● **SHORT TASK**
Pull out each line from the entries below that contains the word "agent".

● **PROVIDED ENTRIES**
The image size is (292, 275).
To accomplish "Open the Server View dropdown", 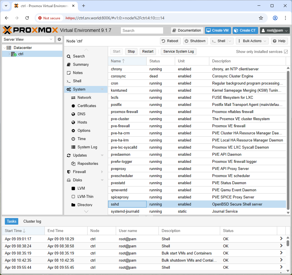I will point(28,39).
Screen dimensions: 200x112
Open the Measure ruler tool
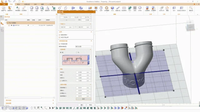pyautogui.click(x=167, y=8)
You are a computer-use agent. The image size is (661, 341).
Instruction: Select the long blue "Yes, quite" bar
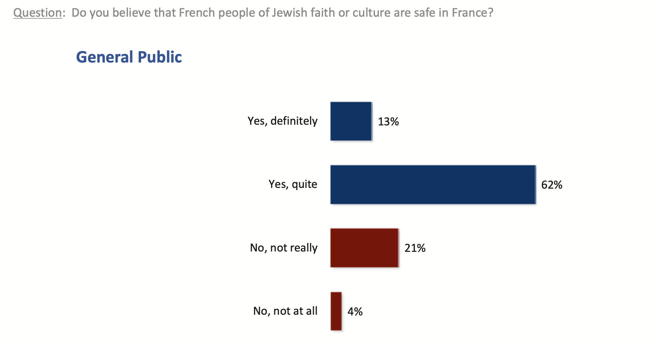(432, 184)
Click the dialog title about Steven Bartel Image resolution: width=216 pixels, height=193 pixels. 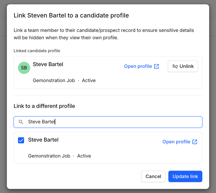tap(71, 15)
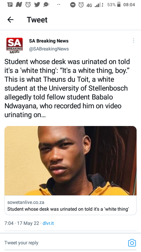Open the article preview photo

[71, 161]
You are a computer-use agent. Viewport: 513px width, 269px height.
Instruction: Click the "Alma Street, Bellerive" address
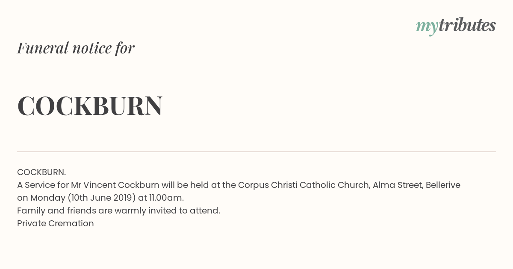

● **WRITTEN RESPONSE**
You are a computer-use agent. The image size is (661, 341).
You are a computer-use agent. Viewport: 513px width, 269px height.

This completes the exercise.